В своей полемике с народниками, развернувшейся еще в восьмидесятые-девяностые годы XIX века, русские социал-демократы (разделившиеся впоследствии на большевиков и меньшевиков) неизменно подчёркивали превосходство марксизма как “научной теории” преобразования общества перед “утопическими” построениями народников6. Более того, политическая доктрина большевизма – в том виде, как она была изложена Лениным в написанном накануне первой русской революции памфлете “Что делать?” (1903 г.) – весьма скептически оценивала перспективы “стихийного” движения народных масс и делала ставку на узкую элиту “профессиональных революционеров”7. Тем не менее, в своей пропагандистской деятельности большевики широко использовали популистскую риторику, лишь заменив, по справедливому замечанию Бердяева, “миф о народе” “мифом о пролетариате”8. В обстановке гражданской войны (1917-1920 гг.), исход которой зависел, как прекрасно понимали большевики, в конечном счёте, от позиции российского крестьянства, составлявшего четыре пятых населения России, акцентировать классовые различия внутри “трудового народа” явно не стоило, и новая революционная власть предпочитала именоваться “рабоче-крестьянской”. Министры “Временного рабочего и крестьянского правительства”, созданного Вторым Всероссийским съездом Советов сразу после Октябрьской революции, стали называться “народными комиссарами”. Истолкованная (хотя и не без противоречий) в духе марксистского учения о классовой борьбе, “народность” вновь стала в советское время частью официальной идеологии и в этом качестве активно насаждалась всеми средствами, находившимися в распоряжении тоталитарного государства (место “православия” и “самодержавия” заняли “марксизм-ленинизм” и “советская власть”). Слово “народный” сделалось знаком отличия, приобрело значение титула: популярные артисты получали почётные звания “народных”9; появились “народные художники”, “народные поэты”, “народные учителя” и т.п. “Народными” стали именоваться суды и судьи; позднее – уже в годы горбачёвской перестройки – депутаты. “Народной” стала сама демократия: этим тавтологическим неологизмом обозначались политические режимы, установившиеся после второй мировой войны в странах социалистического блока, которые официальная теория рассматривала в качестве “специфической формы диктатуры пролетариата”.

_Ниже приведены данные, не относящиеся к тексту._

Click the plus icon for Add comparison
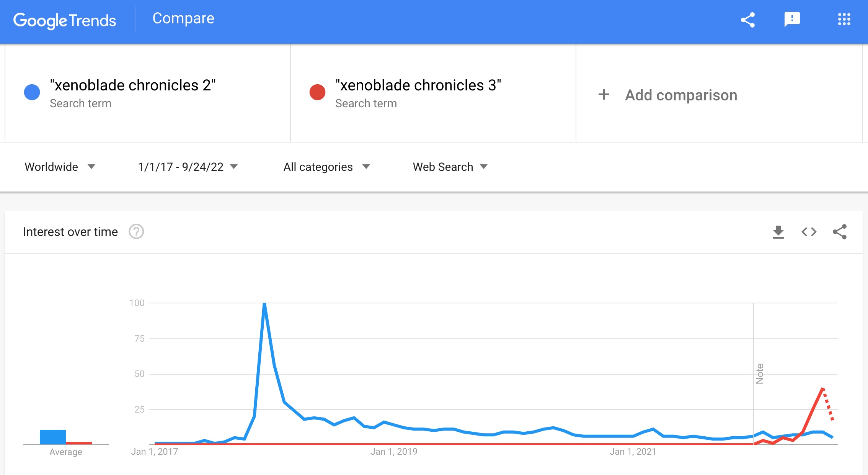Screen dimensions: 868x475 [604, 94]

Как и во времена Уварова, ставка была сделана на школьное образование. Тактика была прямолинейной, но эффективной. В учебниках отечественной истории информация, касавшаяся "эксплуататорских классов", сводилась к минимуму, зато скрупулёзно отмечались все – даже самые незначительные – народные восстания. Война с "тенями прошлого" принимала порой поистине анекдотические формы. В учебниках – и даже в академических работах – не допускалась, например, периодизация "по правлениям", и вместо "эпохи Василия III" полагалось говорить о "первой трети XVI века" (Василий правил с 1505 по 1530 год). Подразумевался, конечно, тот же период, но без упоминания имени монарха. Ту же цель преследовал и фактический запрет на использование имён русских царей в названиях литературных произведений, как художественных, так и научных (исключение делалось для Ивана Грозного и Петра I, которым режим "симпатизировал", и для "классических", то есть уже признанных "народными", произведений, созданных ещё до революции). Конечно, совсем “выбросить” из истории “представителей эксплуататорской верхушки” не представлялось возможным, но выход был найден: главные герои отечественной истории были причислены, каким бы ни было их происхождение и социальное положение, к сонму “народных вождей”. Эта тенденциозность принимала совсем уж гротескные формы при изложении истории зарубежных стран: поскольку преподавалась та, естественно, в меньшем, сравнительно с отечественной историей, объеме, учащиеся зачастую вообще ни о чем, кроме народных восстаний, не узнавали. Тот же подход доминировал в преподавании литературы: на первый план выдвигались и детально “разбирались” образы “людей из народа” и описания народной жизни; прочие персонажи привлекались, главным образом, в качестве объектов для “разоблачения”.

В самой литературе, и – шире – в художественном творчестве вообще, “народность”, определяемая как “обусловленность художеств[енных] явлений жизнью, борьбой, идеями, чувствами и стремлениями трудящихся, выражение в иск[усст]ве идеалов и интересов нар[одных] масс”10, выступала в качестве безусловного императива, и горе было тому писателю или художнику, который осмелился бы – по недомыслию или из принципа – пойти наперекор этому требованию. Впрочем, с помощью уже апробированного в историографии нехитрого “диалектического” приема, “народными” объявлялись все великие произведения искусства, даже если их создатели и не были “идеологами трудящихся масс”, так как они “благодаря глубине и правдивости своего творчества сумели отразить существеннейшие стороны жизни и потребности своего народа, почувствовать величие его историч[еского] творчества”11.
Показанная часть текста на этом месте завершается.